Surah 36: Y. S., Part 1

Let it be known that my family now gifts me Qurans. I’m not complaining, they’re incredibly useful and rather beautiful books to have on my shelves. For my birthday, my husband found for me a Yusuf Ali translation of the Quran. For just because, my in-laws bought for me Muhammad Asad’s translation of the Quran.

These are really nice resources, rooted in Islamic scholarship, but I’ve been on the fence about how to use them with this blog. They are more than just translations, they are commentaries (or tafsir, in Arabic). The text within is heavily footnoted to explain, supplement, and interpret the Quran’s content. Sometimes the explanations are to do with choices of translation, but oftentimes they are done to direct the readers’ exegesis of the text. This can prime the reader to conclusions or assumptions that aren’t inherently communicated in the text, which is something I want to avoid. Then again, I’m creating something similar with this blog, aren’t I? My own process of processing the Quran has primed me to see certain things and come to certain conclusions about the text. You can’t say that after two years of being into this thing I don’t have any conclusions at play in my interpretation. So is it time to add these commentaries into the mix?

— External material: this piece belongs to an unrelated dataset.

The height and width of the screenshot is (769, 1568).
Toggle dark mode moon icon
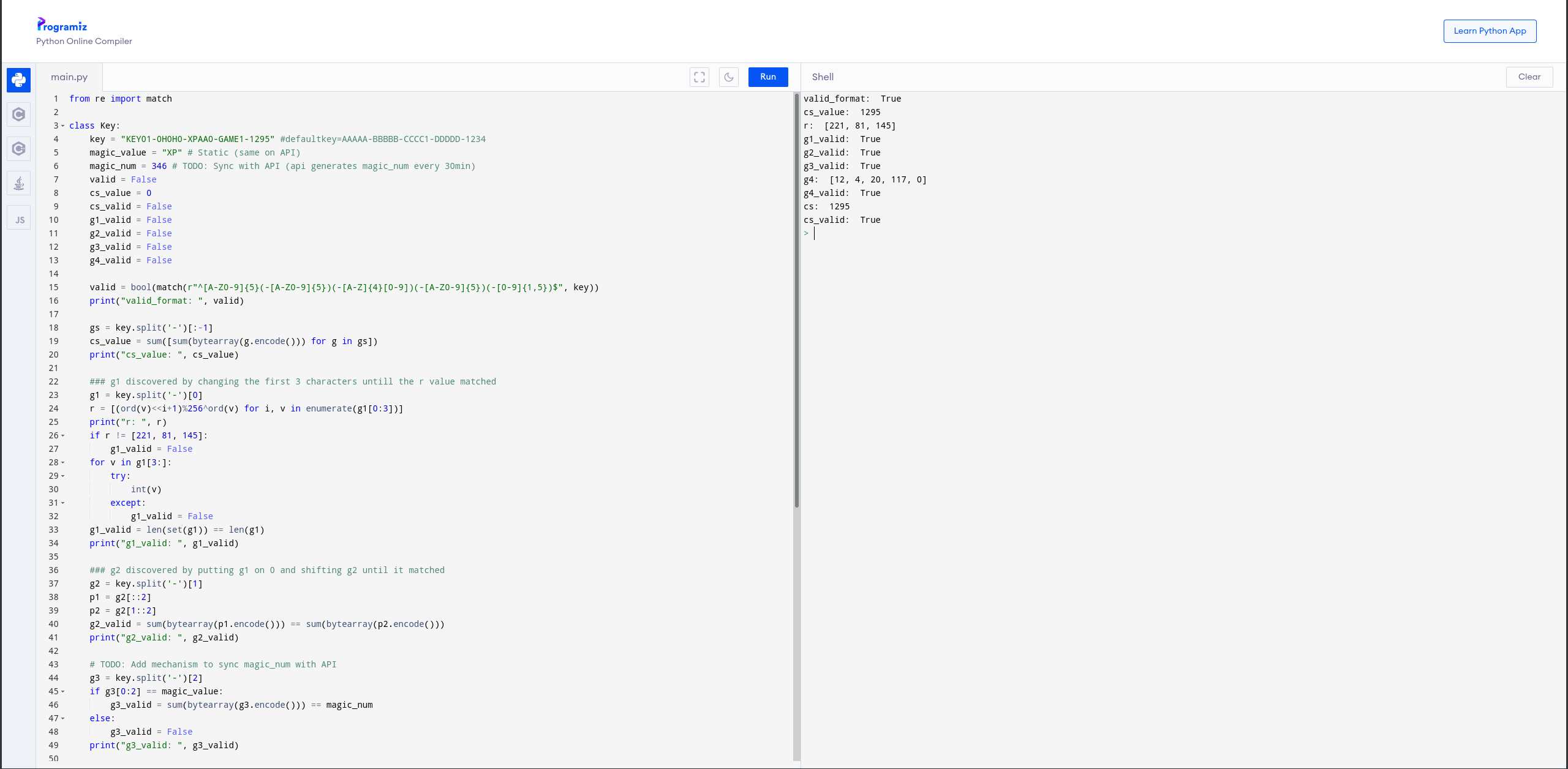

I’m going to write this post twice, once by myself with my own takeaways, and then once again having read through the commentaries. Today’s surah, yaa siin, “Y. S.,” is 83 ayat long, and the ayat are of shorter length. Before being primed with my opinions, take a look at it yourself and see what strikes you.

The Messengers

To whom is this surah speaking? Muhammad. This surah is another of the type that speaks to assuage Muhammad that he is delivering Truth, that many/most people are incapable of receiving that Truth, that such is not his own fault nor should be his concern, and that desserts and just desserts will be dealt to believers and disbelievers accordingly in this life and after. Believers themselves are not spoken to specifically. The only appearances of believers in this surah serve to emphasize their minority standing, and to chastise disbelievers with images of the pleasure they will be missing sorely.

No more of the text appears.